- **Activity**
What lines of the data include the string "Task"? Copy them all.

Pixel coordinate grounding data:
※

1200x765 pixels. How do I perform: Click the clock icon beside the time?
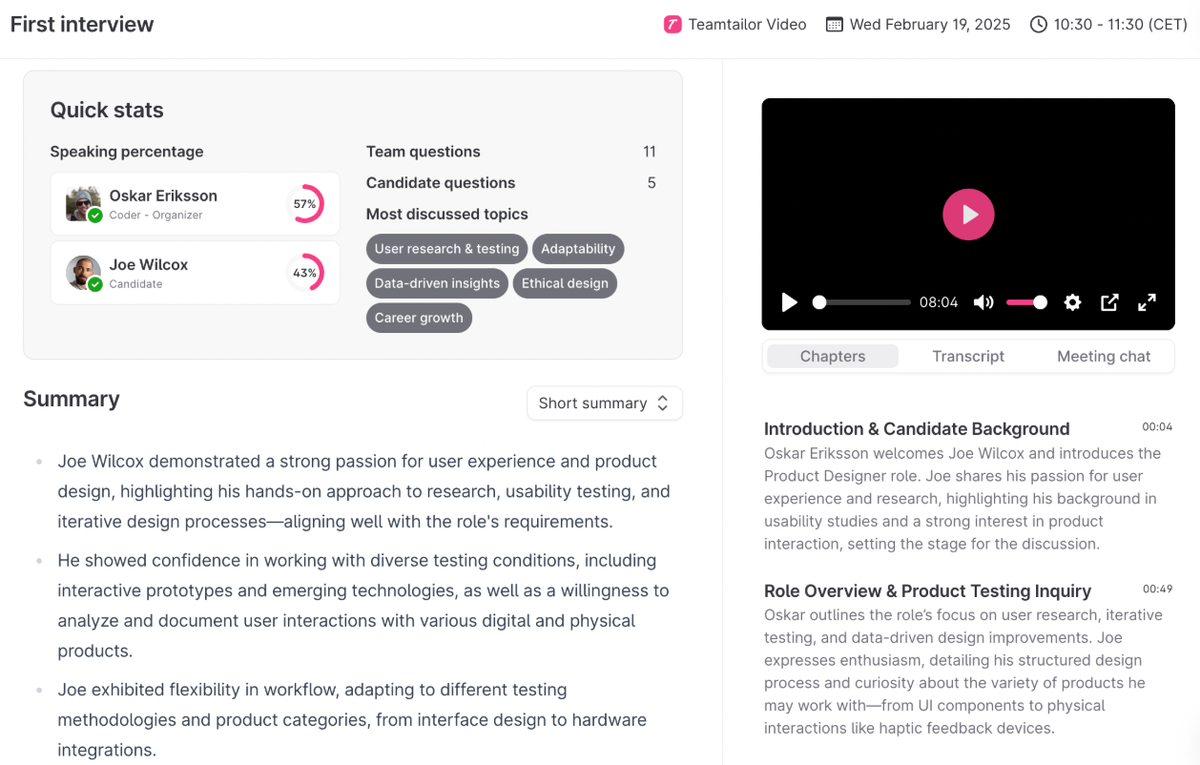[1039, 24]
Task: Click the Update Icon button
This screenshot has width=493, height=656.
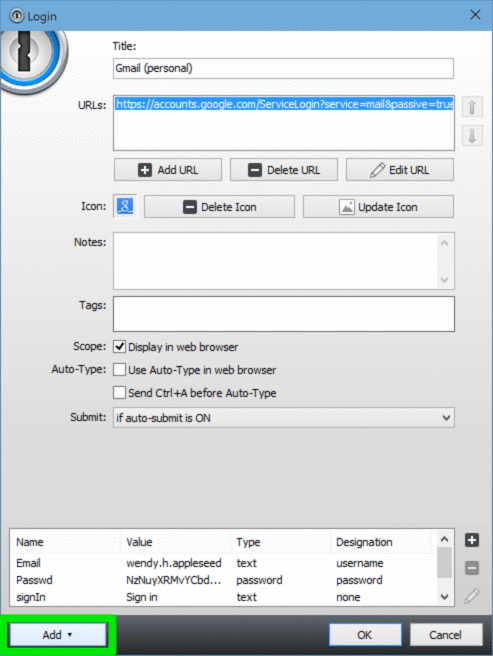Action: coord(378,207)
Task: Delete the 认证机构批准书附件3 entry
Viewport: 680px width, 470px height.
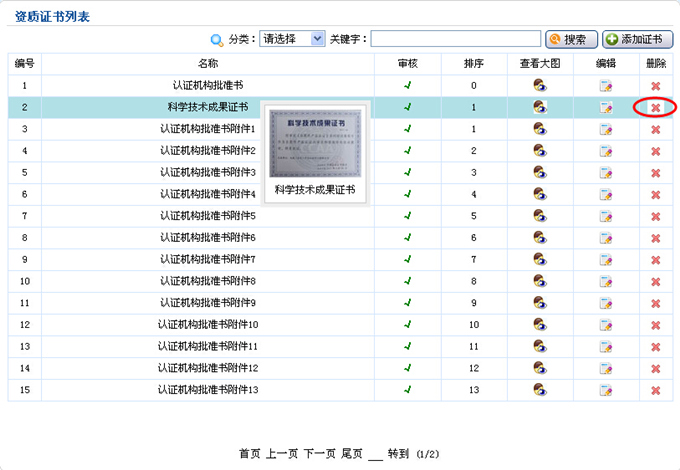Action: pos(655,173)
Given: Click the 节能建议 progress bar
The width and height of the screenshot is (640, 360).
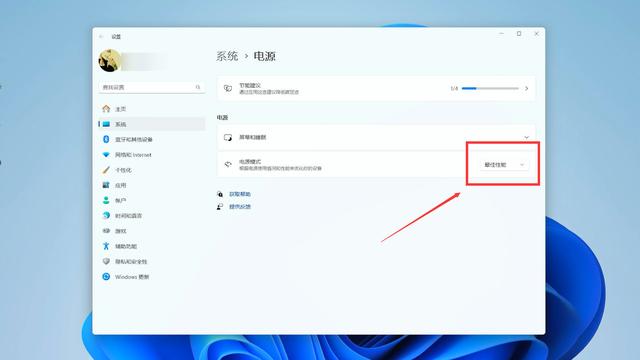Looking at the screenshot, I should coord(490,88).
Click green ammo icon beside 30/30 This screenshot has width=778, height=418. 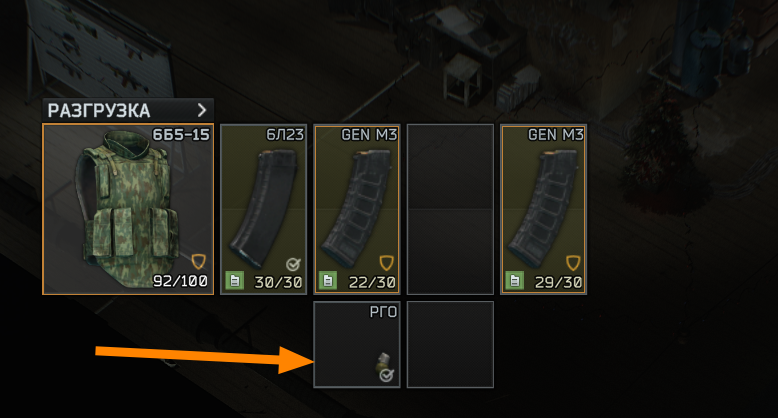(235, 280)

※

- **Expected output**
Task: Click the Update Icon button
Task: Delete the 认证机构批准书附件3 entry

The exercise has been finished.